— Start THE INPUT —

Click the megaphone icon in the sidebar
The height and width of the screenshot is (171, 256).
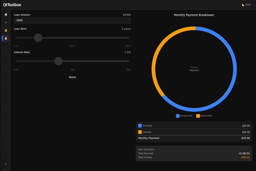pyautogui.click(x=5, y=23)
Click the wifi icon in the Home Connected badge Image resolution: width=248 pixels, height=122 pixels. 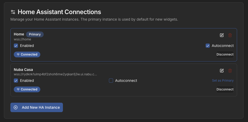pos(18,54)
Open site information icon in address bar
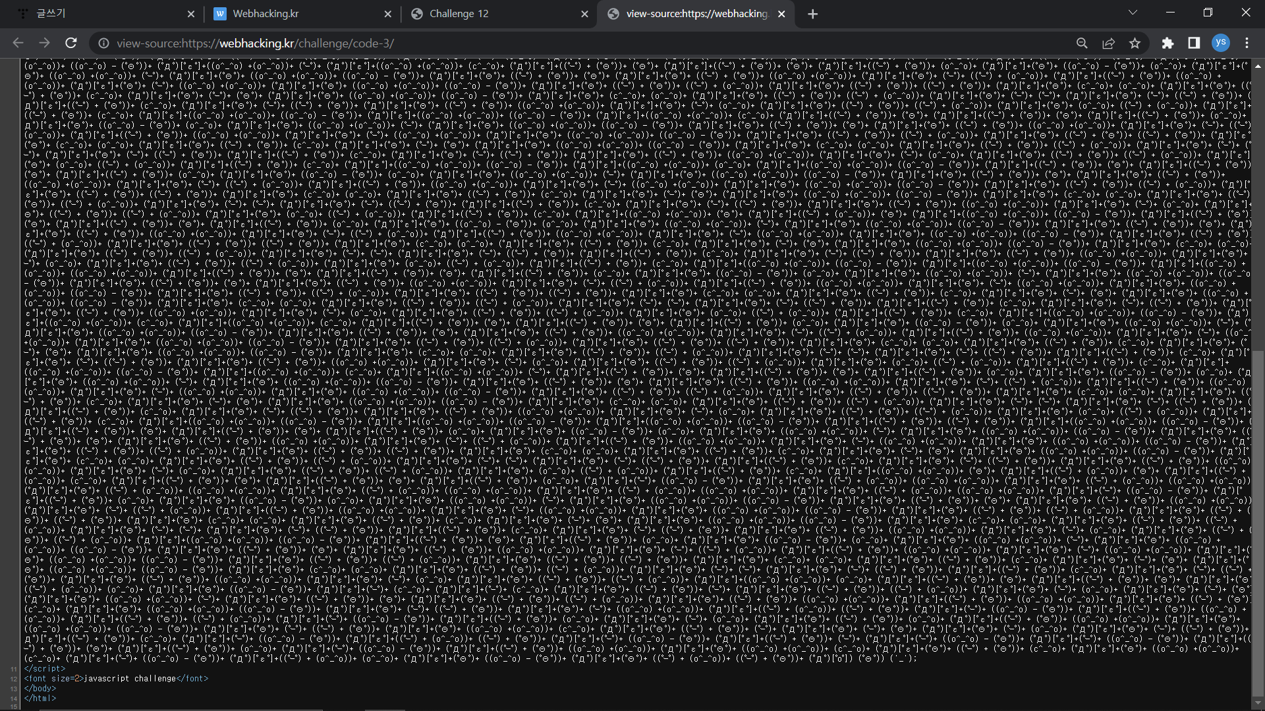 pos(103,43)
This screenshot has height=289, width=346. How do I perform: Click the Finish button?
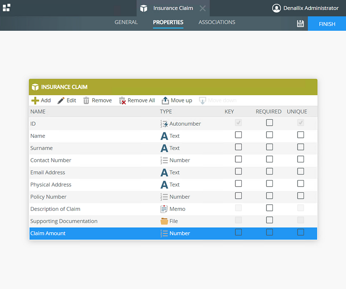(x=327, y=24)
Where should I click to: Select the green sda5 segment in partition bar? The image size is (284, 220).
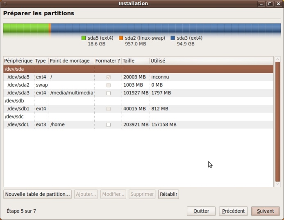tap(25, 28)
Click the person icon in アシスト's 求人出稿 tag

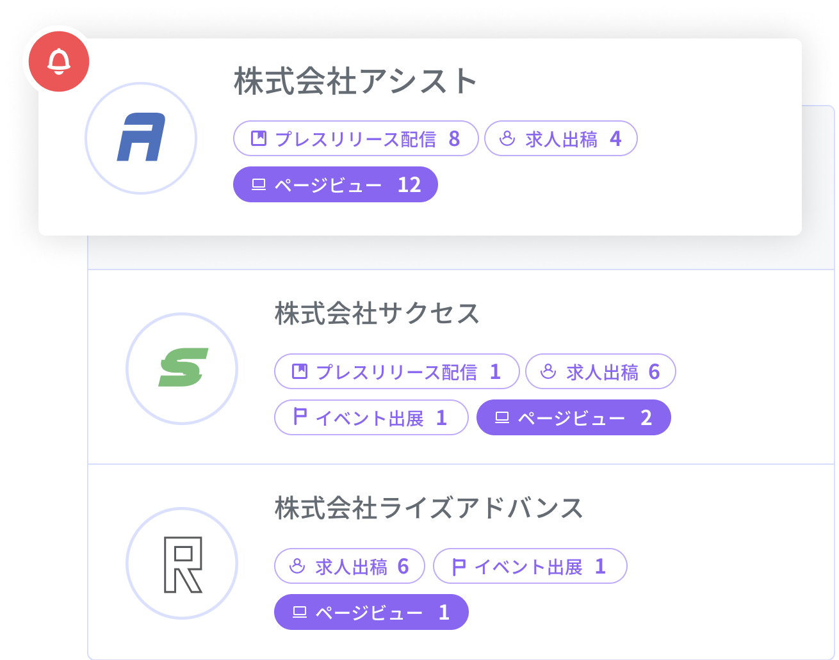[x=507, y=138]
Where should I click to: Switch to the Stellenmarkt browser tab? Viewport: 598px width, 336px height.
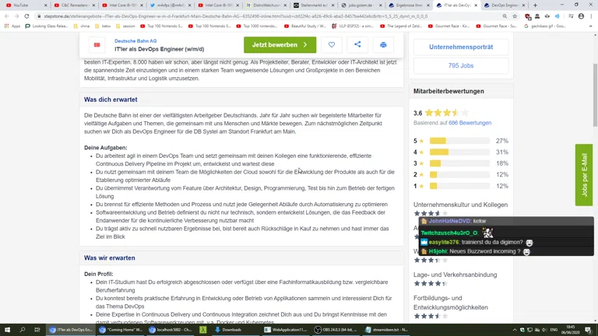click(x=311, y=5)
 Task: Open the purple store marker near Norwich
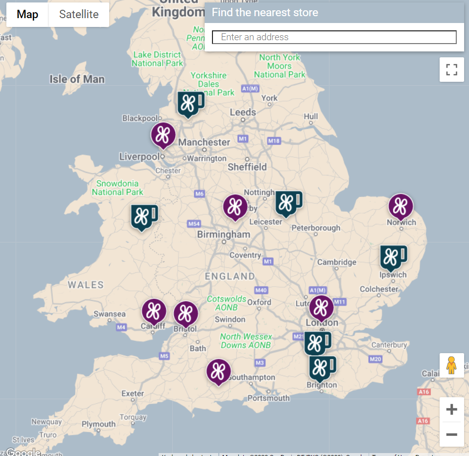pos(401,207)
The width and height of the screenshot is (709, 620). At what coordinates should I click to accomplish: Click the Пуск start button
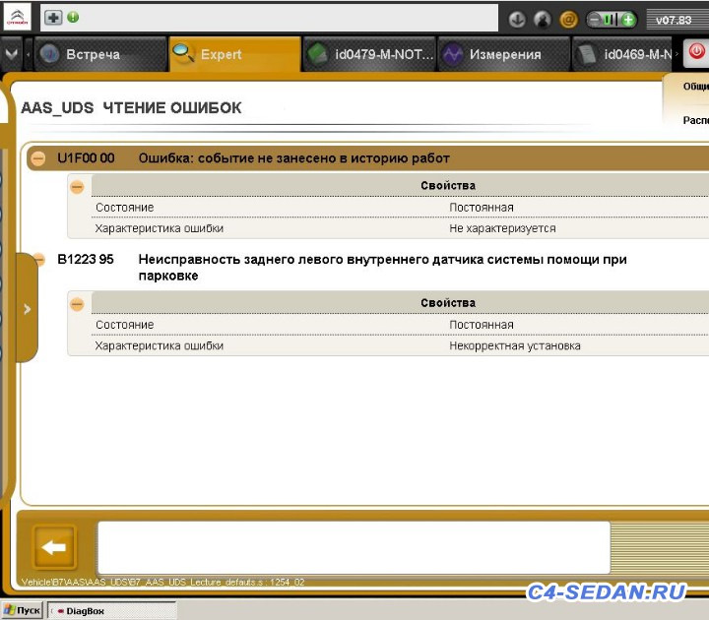click(22, 611)
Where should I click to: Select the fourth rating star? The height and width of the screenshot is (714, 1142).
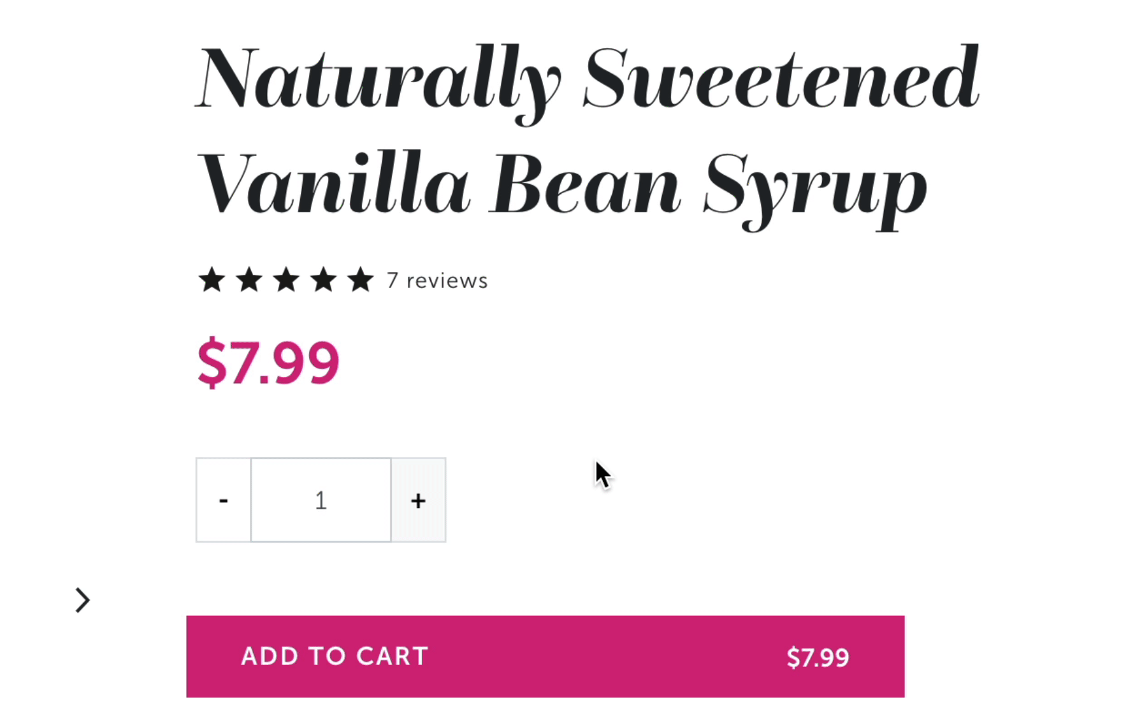[x=324, y=281]
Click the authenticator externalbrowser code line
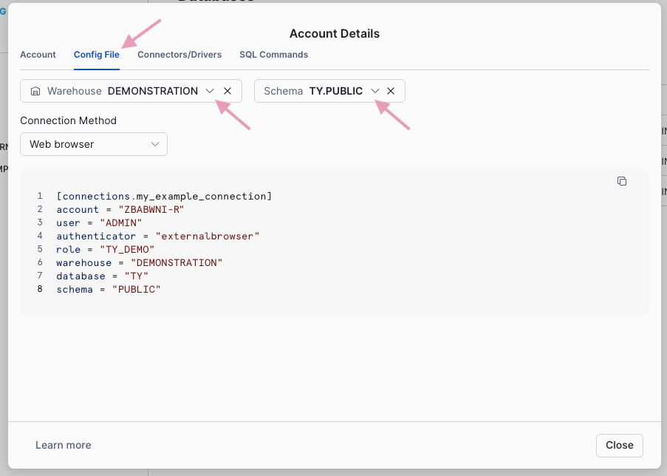 [x=158, y=237]
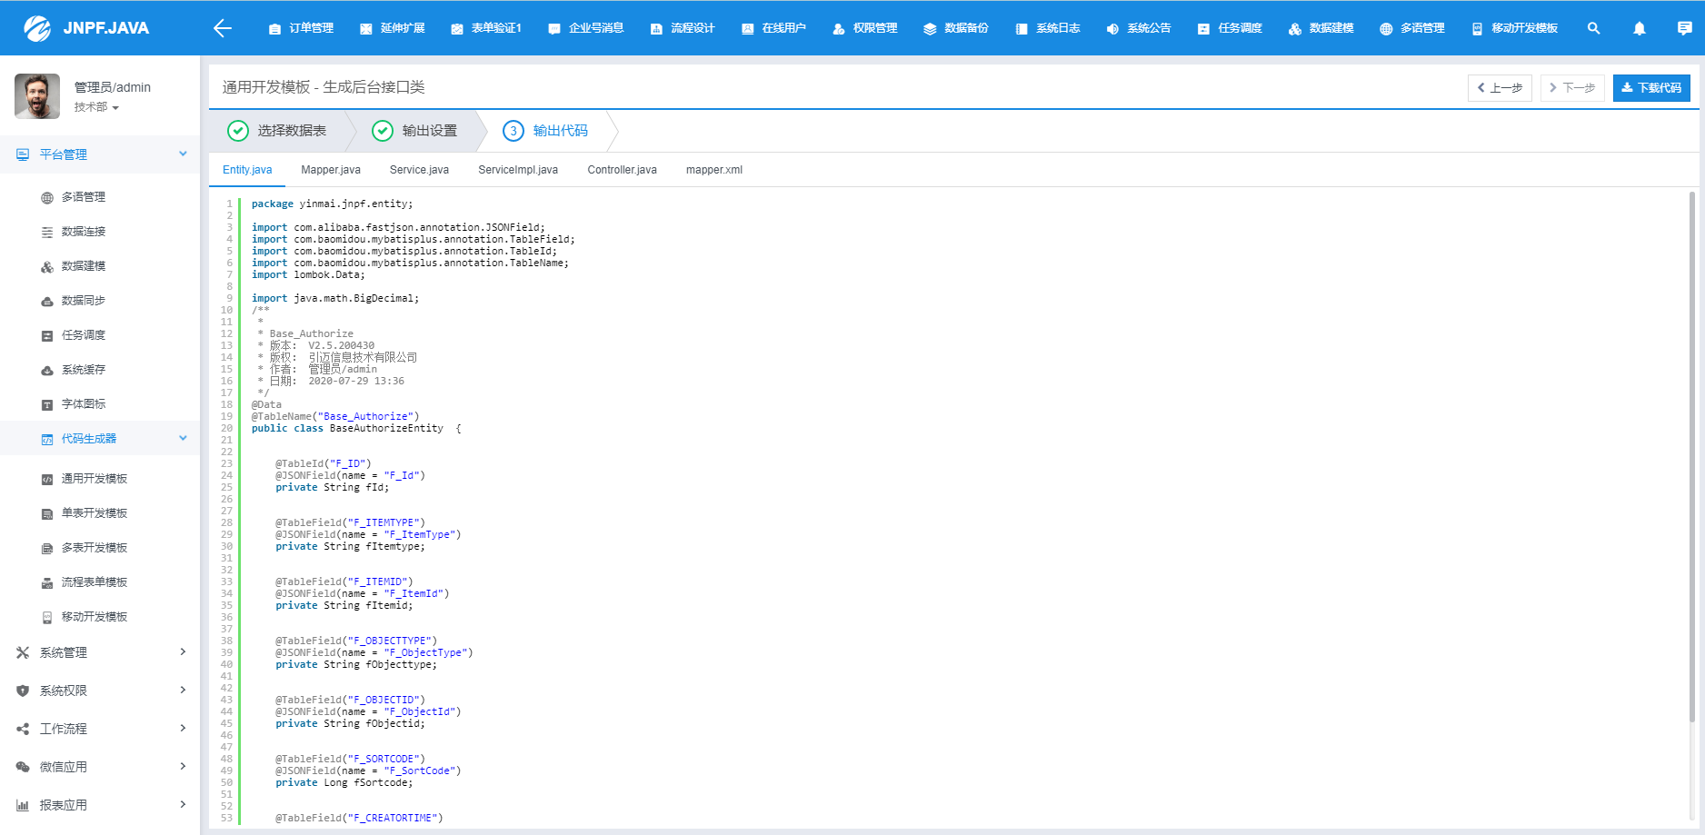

— End THE INPUT —

-- AIM OF THE TASK --
Copy the stretch of the items above from the line containing "Where should I click to: Switch" through the line containing "pos(401,207)", keeping both of those lines. Leave the pictures out of your answer.

-- SOLUTION --
Where should I click to: Switch to the Stellenmarkt browser tab? Viewport: 598px width, 336px height.
click(x=311, y=5)
 Task: Open the purple store marker near Norwich
pos(401,207)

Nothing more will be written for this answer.